Lee also befriended professional comics artists Don Secrease and Rick Burchett, who still live in the area. They convinced him he needed to show his portfolio to industry reps in person, so in 1985 he went to a comics show in New York and got the attention of a Marvel editor.
From that point, Lee scaled the heights of the comics world in superhero-sized leaps and bounds. The readers went crazy for his hypermasculine treatment of characters like Wolverine and the Punisher, and his supersexy take on those such as Rogue and the Invisible Woman. Lee updated the heroes’ costumes, and co-created heroes and villains like Gambit and Omega Red who would go on to live long lives in the eternal universe of comics. In 1992, Lee and five other artists left Marvel to do the unthinkable: They started their own comics-publishing house, Image.

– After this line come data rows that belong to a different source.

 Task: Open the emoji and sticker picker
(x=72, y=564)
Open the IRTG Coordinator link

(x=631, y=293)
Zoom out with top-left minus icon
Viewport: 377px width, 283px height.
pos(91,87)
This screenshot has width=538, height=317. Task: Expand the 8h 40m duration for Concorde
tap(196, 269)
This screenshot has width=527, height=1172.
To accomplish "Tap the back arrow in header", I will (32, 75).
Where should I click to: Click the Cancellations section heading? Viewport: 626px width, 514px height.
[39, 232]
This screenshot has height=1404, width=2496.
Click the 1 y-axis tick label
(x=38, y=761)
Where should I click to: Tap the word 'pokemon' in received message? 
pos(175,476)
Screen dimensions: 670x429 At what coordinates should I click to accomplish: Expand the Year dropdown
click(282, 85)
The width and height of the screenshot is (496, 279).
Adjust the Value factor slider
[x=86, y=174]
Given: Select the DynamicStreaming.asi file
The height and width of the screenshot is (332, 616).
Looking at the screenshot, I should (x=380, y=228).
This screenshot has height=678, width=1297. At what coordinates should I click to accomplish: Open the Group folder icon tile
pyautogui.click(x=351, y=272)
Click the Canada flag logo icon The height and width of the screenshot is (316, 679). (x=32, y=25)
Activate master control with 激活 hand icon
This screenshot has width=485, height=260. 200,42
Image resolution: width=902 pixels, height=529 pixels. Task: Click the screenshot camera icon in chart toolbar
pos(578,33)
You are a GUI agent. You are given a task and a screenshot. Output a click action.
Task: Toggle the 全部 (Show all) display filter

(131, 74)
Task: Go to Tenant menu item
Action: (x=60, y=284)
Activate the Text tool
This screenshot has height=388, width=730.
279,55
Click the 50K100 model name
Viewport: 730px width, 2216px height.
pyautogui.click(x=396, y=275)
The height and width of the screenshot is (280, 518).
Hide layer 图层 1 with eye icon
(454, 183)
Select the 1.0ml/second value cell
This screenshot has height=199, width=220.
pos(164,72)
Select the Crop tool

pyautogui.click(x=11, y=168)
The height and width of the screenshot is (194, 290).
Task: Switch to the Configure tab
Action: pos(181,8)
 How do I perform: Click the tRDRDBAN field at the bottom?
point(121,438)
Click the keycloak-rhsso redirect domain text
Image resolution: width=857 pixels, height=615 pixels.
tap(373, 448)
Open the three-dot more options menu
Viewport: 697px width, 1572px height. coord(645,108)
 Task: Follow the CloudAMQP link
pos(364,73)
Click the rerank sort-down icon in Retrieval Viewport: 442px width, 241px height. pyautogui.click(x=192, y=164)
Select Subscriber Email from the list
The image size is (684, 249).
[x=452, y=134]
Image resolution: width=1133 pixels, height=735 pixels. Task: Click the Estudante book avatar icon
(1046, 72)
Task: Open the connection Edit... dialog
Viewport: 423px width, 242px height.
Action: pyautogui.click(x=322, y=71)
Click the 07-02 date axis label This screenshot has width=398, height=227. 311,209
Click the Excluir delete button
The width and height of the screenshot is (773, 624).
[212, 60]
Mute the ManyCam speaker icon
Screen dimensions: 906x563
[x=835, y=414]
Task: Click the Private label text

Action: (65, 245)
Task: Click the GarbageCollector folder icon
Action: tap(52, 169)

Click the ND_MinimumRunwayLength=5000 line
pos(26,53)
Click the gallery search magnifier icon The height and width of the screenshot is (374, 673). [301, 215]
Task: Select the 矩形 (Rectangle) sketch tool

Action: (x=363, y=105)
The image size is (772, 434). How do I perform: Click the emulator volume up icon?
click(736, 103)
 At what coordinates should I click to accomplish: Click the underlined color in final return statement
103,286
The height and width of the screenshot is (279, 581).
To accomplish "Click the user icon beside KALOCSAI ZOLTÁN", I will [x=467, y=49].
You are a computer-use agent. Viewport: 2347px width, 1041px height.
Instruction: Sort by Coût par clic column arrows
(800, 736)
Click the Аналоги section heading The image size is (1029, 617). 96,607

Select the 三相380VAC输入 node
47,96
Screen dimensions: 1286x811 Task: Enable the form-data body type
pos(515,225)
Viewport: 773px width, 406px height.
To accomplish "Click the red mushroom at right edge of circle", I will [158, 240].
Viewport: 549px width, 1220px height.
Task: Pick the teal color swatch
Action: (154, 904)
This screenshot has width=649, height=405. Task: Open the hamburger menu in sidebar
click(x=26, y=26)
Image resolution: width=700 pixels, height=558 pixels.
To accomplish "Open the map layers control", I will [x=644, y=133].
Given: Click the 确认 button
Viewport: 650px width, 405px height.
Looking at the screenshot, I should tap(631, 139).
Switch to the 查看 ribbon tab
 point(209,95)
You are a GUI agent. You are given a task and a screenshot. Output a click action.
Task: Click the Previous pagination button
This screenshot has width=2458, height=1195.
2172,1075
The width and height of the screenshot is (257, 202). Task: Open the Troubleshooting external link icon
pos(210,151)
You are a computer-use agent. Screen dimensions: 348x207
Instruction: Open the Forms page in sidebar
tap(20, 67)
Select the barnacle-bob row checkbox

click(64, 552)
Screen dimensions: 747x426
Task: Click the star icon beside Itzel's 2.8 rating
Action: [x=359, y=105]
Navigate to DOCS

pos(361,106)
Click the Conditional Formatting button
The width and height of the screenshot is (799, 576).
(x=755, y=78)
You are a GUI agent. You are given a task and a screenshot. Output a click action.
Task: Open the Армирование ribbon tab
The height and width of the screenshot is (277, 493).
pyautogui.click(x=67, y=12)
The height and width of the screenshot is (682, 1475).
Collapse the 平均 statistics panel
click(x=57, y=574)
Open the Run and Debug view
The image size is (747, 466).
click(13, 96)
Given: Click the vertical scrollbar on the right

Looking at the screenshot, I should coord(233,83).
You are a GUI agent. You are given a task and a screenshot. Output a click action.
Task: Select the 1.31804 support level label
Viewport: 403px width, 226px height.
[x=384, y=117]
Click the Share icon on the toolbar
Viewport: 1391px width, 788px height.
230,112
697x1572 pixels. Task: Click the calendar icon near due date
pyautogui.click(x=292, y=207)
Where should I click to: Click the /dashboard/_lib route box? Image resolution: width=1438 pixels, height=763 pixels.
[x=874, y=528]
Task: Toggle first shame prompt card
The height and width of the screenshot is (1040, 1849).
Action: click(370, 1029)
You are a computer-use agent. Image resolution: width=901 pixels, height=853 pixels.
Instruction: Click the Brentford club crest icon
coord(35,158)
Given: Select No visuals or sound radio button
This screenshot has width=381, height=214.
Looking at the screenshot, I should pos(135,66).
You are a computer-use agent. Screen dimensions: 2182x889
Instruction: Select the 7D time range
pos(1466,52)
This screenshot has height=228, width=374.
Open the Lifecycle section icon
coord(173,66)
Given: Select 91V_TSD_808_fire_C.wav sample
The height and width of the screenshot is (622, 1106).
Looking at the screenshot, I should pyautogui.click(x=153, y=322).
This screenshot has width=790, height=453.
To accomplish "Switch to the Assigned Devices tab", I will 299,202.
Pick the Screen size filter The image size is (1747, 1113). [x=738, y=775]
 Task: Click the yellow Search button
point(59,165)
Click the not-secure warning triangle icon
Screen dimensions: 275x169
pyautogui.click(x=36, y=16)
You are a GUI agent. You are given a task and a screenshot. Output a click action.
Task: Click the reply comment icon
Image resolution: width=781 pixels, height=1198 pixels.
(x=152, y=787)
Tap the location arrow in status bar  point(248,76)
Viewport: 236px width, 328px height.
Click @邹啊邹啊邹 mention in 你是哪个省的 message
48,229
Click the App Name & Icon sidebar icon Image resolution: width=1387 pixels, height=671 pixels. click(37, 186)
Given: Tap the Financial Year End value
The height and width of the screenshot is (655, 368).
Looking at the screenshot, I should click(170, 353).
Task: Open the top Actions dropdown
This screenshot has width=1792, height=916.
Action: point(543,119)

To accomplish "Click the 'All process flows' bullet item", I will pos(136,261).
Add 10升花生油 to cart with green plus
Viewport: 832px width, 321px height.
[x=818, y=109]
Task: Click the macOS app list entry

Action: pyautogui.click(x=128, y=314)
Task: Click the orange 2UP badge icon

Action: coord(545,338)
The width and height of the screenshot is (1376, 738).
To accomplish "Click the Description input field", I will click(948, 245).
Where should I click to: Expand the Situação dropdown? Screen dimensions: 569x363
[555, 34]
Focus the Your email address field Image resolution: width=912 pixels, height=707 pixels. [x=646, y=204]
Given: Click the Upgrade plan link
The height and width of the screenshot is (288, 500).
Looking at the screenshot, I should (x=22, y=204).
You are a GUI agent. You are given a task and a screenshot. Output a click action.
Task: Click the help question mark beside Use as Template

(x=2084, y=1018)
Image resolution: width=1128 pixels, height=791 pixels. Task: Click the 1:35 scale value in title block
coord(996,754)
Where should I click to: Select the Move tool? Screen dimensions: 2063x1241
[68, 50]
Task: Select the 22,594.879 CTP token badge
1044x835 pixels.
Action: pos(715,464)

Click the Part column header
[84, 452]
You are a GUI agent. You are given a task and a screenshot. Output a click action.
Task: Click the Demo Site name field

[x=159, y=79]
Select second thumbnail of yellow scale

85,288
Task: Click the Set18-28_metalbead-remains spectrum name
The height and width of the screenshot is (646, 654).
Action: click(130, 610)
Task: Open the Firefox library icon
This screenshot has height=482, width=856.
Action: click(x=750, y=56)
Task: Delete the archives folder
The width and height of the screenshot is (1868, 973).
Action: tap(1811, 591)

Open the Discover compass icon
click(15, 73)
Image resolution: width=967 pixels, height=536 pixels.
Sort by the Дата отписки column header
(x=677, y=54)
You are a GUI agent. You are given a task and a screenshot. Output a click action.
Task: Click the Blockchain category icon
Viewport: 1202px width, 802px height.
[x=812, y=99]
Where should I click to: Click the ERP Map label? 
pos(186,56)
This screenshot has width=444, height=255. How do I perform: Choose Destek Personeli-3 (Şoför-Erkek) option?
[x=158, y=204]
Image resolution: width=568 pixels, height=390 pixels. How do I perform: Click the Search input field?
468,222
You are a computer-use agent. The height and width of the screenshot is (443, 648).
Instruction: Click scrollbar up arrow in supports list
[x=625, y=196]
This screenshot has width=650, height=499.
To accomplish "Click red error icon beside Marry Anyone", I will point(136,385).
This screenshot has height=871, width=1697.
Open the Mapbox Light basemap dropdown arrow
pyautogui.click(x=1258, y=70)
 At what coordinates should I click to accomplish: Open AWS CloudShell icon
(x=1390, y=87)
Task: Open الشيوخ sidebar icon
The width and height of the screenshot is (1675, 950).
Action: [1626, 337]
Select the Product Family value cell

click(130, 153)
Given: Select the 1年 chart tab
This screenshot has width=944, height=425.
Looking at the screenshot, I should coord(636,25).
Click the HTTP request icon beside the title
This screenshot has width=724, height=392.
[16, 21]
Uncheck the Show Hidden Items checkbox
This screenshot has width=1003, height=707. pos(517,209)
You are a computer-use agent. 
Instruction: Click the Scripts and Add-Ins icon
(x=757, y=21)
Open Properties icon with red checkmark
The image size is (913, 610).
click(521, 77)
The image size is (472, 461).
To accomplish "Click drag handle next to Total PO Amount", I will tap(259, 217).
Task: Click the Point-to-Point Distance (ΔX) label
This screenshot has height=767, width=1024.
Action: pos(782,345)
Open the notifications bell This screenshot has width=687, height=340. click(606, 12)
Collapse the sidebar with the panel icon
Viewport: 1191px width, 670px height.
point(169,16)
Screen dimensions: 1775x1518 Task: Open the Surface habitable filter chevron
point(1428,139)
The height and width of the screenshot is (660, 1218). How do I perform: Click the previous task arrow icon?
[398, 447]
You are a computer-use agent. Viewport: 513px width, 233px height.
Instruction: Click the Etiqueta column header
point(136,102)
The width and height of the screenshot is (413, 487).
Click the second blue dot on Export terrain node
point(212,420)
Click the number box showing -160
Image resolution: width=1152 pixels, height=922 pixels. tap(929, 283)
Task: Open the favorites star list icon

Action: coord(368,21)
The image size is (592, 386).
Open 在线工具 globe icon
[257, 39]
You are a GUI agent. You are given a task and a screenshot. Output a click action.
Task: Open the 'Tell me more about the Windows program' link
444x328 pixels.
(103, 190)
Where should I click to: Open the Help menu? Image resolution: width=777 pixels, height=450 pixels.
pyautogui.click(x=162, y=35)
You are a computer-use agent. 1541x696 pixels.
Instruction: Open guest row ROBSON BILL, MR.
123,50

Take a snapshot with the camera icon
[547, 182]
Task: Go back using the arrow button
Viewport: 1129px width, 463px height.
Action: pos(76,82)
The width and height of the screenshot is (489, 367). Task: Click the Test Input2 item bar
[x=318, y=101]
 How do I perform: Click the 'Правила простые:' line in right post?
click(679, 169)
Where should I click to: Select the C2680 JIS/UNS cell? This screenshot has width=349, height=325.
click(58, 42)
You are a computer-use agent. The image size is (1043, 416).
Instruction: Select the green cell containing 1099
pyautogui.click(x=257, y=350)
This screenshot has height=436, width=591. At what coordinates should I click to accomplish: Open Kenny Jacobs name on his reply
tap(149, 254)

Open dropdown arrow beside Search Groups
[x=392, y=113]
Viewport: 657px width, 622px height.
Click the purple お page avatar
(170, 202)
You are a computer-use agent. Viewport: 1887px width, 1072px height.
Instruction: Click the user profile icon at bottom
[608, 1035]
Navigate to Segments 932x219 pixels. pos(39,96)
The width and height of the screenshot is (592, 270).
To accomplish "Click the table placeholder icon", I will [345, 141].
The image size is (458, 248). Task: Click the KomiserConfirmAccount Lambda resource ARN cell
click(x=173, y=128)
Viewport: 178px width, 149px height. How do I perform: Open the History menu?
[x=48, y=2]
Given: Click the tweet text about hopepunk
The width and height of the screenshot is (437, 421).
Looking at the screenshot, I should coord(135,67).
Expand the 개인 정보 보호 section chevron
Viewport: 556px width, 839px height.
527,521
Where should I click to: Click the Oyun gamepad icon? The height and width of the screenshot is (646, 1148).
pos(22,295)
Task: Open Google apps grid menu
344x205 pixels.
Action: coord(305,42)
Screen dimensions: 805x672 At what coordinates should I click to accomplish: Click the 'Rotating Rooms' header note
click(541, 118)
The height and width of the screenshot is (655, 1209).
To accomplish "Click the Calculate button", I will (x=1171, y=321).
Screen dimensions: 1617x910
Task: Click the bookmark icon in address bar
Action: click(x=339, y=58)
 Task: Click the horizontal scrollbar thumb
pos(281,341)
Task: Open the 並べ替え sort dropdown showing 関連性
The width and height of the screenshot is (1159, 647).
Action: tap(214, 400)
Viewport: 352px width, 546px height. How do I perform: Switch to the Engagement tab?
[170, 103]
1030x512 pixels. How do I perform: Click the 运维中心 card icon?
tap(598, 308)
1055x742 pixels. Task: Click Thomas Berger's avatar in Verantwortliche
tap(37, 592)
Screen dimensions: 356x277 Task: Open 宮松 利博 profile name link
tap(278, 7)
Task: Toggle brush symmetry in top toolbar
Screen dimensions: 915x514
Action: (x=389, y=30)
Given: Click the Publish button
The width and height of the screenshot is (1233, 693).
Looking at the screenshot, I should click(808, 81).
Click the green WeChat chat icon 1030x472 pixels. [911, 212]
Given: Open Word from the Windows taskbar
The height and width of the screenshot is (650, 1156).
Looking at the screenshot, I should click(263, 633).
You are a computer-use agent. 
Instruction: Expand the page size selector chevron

“At the beginning of the ’90s, comics sales soared,” Lee recalls. “We started selling half a million copies of the X-Men a month, and the 1991 relaunch sold 7.7 million copies. The smart thing would have been to stay at Marvel, on the gravy train. But I had befriended a bunch of other young, hot artists, and there were a lot of creative things we wanted to do with our characters but were told we couldn’t. So we left and started Image. We were betting that with our names and the art, we would succeed, even though people told us we’d come crawling back to the majors. The first comics started selling in the millions, and it was off to the races. For about five years, things were off the hook, as the kids say. We were repped by CAA [Creative Artists Agency]; we had meetings with Oliver Stone, and Steven Spielberg, and a meeting with Demi Moore, who wanted to be a superhero. Superheroes were becoming part of the dominant business model in Hollywood. Batman came out with Michael Keaton and really took off, and eventually [there were] the X-Men movies, and movie franchises became the name of the game.”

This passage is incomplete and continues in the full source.